Additional clinical trials on Stelara
The FDA approval of Stelara for treating patients with moderately to severely active UC was based on the pivotal Phase III UNIFI clinical trial.
The UNIFI clinical trials included two studies, namely the Induction study and the Maintenance study.
In the Induction study, clinical remission was attained by 19% of patients treated with Stelara within an eight-week period. Furthermore, rapid relief of symptoms was observed, with 58% of Stelara-treated patients showing a clinical response by Week 8.

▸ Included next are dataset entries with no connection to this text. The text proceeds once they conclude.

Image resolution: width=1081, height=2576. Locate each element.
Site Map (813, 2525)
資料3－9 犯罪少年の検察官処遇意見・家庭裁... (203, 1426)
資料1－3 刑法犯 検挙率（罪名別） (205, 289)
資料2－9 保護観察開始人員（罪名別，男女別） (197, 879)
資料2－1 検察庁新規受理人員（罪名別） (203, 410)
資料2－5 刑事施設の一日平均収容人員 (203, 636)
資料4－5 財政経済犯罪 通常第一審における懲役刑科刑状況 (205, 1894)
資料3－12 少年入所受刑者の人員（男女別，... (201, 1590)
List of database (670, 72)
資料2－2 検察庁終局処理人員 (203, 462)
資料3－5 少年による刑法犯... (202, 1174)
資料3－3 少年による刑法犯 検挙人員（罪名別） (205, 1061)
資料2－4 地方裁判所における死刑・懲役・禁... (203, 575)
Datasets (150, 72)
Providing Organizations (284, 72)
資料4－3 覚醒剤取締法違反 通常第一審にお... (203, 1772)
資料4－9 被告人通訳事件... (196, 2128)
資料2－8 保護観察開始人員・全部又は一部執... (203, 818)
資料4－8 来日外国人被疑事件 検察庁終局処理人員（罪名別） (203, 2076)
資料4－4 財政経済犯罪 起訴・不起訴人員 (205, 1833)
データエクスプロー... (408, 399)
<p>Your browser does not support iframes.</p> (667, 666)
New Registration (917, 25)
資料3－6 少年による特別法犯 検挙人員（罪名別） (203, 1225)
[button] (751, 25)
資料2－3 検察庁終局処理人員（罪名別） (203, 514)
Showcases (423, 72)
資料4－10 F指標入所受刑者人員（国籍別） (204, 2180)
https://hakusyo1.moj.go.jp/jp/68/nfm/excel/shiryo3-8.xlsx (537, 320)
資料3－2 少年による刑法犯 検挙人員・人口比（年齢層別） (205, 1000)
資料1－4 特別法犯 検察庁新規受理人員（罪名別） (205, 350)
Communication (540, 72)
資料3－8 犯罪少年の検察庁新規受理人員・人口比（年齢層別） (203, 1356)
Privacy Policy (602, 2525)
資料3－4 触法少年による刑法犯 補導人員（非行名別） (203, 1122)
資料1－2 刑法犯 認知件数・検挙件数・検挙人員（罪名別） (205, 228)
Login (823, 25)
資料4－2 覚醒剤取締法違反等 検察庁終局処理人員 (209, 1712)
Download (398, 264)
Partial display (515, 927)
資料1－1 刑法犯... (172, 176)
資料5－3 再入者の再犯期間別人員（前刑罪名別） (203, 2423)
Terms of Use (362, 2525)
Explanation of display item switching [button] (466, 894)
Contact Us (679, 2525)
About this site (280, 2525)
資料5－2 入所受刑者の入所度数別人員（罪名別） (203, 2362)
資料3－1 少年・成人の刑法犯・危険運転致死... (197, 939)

In the Maintenance study, one year into treatment, 45% of patients administered with Stelara achieved remission. Furthermore, Stelara demonstrated efficacy in enabling clinical remission without the necessity of corticosteroids, with 43% of patients remaining in clinical remission and steroid-free at the one-year mark.
The primary endpoint of the study was histologic-endoscopic mucosal improvement. Histologic-endoscopic mucosal improvement is a unified measure that evaluates the improvement of the colon at the cellular level.
In the Induction study, 17% of patients receiving Stelara achieved histologic-endoscopic mucosal improvement at Week 8. In the Maintenance study, 44% of patients receiving Stelara achieved histologic-endoscopic mucosal improvement at the end of one year.